Going through the game, I can see they improved a lot. The only real complaint I had about the first is specific to the English versions - voice acting. Thankfully the acting in Crimson Butterfly is much better than the awful performances in the first. However, the male characters could still use more emotion. Their monotone lines sound like they were just read off a paper. Nevertheless, it's a marked improvement. It matters because it makes the whole environment more authentically spooky.
Speaking of spooky, the production values of Crimson Butterfly are much higher than the first. I love the Japanese directing style of flashing disturbing imagery in between footage and you can definitely tell Tecmo went all the way, making it just short of a full-fledged horror film. Creepy scratchy audio in full 5.1 Dolby Digital surround further accentuates it.
FF2 begins with two sisters, Mio and Mayu, visiting a spot in the wilderness where they used to play. Mayu gets distracted by something and wanders off. Mio follows and they find themselves at a forsaken village, which had vanished in one evening. Why did all the townspeople disappear and why is Mayu always going off on her own?

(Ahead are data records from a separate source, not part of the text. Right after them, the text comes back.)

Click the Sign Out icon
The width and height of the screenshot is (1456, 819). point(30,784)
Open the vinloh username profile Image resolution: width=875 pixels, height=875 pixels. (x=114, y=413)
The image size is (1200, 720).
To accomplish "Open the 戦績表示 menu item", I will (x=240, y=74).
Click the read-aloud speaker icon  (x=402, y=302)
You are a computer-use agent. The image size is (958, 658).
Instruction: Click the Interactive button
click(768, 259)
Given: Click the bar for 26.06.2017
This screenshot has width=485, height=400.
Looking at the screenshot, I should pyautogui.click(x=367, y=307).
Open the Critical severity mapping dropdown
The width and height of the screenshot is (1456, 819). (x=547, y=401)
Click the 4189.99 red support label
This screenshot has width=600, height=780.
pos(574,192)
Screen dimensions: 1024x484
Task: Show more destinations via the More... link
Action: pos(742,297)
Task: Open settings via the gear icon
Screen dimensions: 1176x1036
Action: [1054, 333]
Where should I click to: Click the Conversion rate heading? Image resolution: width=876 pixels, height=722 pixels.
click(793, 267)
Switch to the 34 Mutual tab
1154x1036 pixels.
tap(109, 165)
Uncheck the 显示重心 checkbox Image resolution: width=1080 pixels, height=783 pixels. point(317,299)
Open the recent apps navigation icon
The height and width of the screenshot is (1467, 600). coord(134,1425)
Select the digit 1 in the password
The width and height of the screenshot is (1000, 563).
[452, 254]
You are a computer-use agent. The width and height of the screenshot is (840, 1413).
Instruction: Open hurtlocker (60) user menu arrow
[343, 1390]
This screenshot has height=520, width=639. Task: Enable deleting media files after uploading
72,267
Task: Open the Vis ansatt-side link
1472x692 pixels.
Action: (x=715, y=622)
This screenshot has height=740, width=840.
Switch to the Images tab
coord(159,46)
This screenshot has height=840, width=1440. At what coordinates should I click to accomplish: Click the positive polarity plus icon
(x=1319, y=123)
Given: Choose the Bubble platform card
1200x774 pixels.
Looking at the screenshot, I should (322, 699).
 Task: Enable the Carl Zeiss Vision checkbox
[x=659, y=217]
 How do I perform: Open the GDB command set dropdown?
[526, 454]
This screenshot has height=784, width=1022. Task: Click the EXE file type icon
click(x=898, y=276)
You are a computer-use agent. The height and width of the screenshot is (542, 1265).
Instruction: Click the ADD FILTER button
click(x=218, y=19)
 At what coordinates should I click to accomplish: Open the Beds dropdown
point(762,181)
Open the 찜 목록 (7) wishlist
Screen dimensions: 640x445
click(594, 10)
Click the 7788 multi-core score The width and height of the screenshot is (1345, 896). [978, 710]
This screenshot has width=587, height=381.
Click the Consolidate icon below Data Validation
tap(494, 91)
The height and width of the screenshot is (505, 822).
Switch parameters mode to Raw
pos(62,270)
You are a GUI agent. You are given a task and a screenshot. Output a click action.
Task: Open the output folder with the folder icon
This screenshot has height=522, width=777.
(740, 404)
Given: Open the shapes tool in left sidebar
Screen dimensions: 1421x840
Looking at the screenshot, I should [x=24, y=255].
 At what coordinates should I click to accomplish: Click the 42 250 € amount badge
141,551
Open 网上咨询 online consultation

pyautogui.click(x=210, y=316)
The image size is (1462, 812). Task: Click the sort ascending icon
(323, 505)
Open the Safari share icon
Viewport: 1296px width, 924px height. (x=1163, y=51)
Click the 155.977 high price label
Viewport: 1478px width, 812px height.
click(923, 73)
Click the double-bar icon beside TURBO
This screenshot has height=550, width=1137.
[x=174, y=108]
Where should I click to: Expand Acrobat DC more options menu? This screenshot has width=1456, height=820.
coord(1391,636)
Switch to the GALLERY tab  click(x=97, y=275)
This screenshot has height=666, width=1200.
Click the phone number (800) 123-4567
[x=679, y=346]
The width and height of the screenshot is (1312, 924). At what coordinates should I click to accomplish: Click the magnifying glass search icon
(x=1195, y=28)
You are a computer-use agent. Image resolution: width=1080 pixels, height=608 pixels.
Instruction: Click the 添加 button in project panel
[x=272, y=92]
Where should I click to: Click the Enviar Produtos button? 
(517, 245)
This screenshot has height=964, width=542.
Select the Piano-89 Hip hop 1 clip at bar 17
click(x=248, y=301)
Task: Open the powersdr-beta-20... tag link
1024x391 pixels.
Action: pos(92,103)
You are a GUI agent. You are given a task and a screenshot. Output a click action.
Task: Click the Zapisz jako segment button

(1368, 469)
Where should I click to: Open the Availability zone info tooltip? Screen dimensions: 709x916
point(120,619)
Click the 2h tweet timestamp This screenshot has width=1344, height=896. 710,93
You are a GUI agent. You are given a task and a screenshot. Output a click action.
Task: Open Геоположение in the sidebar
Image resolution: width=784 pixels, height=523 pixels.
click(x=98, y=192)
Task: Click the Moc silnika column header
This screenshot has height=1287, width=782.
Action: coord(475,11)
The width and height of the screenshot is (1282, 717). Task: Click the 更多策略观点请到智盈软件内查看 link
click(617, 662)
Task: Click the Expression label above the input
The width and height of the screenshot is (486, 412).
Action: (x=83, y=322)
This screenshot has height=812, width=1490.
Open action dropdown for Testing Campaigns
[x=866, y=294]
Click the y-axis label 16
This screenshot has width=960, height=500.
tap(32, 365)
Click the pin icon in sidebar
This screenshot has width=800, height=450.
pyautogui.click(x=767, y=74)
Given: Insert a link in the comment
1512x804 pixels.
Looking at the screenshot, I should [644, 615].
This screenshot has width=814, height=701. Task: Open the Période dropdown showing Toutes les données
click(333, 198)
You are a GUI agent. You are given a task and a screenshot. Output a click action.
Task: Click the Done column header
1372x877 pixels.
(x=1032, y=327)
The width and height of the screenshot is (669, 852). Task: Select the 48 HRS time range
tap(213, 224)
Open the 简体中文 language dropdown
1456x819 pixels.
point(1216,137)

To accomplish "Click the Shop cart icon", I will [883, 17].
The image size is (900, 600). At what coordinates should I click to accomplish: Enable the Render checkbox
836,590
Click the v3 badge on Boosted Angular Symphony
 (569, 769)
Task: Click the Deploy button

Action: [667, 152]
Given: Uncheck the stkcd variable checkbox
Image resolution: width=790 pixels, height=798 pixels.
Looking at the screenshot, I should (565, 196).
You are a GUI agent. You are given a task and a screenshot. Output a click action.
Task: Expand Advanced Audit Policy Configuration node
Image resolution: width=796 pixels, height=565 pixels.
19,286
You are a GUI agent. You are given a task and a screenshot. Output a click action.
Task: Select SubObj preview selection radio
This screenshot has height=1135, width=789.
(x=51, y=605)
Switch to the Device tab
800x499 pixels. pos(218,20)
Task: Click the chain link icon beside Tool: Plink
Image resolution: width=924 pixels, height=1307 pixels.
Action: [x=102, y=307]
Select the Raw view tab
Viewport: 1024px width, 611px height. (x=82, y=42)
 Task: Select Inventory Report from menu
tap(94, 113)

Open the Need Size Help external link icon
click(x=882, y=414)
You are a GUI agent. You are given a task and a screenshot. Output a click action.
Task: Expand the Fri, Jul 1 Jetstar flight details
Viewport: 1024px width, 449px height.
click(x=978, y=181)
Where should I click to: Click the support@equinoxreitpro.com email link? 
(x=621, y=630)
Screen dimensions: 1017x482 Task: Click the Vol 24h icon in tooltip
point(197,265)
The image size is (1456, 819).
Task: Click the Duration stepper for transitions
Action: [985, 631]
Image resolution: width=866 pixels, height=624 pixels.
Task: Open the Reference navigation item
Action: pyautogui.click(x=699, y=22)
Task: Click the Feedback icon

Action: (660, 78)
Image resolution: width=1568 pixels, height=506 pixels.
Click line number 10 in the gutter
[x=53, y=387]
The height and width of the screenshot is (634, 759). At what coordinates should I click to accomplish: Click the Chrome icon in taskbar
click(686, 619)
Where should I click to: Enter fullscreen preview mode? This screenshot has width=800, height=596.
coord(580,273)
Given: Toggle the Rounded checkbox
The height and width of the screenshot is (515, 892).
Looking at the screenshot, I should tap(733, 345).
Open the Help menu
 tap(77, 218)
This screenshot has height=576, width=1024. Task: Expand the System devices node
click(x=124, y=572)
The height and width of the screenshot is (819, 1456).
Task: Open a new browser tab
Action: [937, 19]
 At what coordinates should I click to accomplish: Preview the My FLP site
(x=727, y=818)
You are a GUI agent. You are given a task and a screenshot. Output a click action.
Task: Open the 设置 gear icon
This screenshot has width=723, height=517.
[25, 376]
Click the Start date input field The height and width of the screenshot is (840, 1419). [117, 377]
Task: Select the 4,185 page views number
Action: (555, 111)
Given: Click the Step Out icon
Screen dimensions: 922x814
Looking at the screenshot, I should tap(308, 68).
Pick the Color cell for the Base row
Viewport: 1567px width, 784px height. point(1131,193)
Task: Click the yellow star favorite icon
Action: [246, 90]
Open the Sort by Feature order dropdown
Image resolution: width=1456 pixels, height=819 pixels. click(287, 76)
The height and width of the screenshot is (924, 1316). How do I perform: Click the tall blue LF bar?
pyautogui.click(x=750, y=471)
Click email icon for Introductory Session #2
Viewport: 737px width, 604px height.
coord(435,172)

The game pretty much follows the same conventions as the first game. You unravel the mysteries in typical survival horror fashion by retrieving items, backtracking, finding documents that give more backstory, and by solving puzzles. What's new with this outing is that you can also find stones that you can listen to, for some audio backstory. And what's survival horror without things to scare you?
The ghosts are back and this time, they are more likely to travel in groups. But Tecmo has tweaked the camera-weapon to be much more complex and engaging to handle the situations. Whereas in Fatal Frame, spirit stones were one-time use items to use special shots, FF2 incorporates special shots into the core gameplay. This is done by adding a meter which charges up whenever you snap pictures. It's a great change because now I actually use Slow, Stun, etc. FF2 adds a few new abilities that weren't present in the first as well.
Finally, perhaps the most dramatic change is the addition of the Fatal Frame. When fighting ghosts, there is the most vulnerable moment for them. And if you shoot them at this time, you will get a Fatal Frame. Not only do Fatal Frames do more damage, but it automatically gives you a chance to shoot again. Time it right and you can do 2 or 3 shot combos. This gives Crimson Butterfly far more involvement in the combat than the previous game.
But there are downsides to it too. Because FF2 is about waiting for Fatal Frame chances, fights are slowed down dramatically compared to the first. It involves patience and sometimes requires an enemy to appear and disappear multiple times before it gives you an opportunity for a Fatal Frame. Enemies also travel in packs more often too, which slows it down even further. But for all it's worth, the changes to the camera system are fun.
I come away with FF2 less impressed than I was with the first. Even though it has nicer visuals, more convincing audio, and better directing, I felt kind of immune to the scares because I had already played the first game and knew what to expect. The gameplay changes definitely make Fatal Frame 2 enjoyable. However, I don't necessarily think they make FF2 better. Just different. FF1 had more of an action-y feel to the whole game, and as such, has more intense and more difficult battles. FF2 has a more strategic approach, and its slower pace suits it very well. Both are great for what they try to accomplish.
Fatal Frame 2 ends up being a worthy sequel.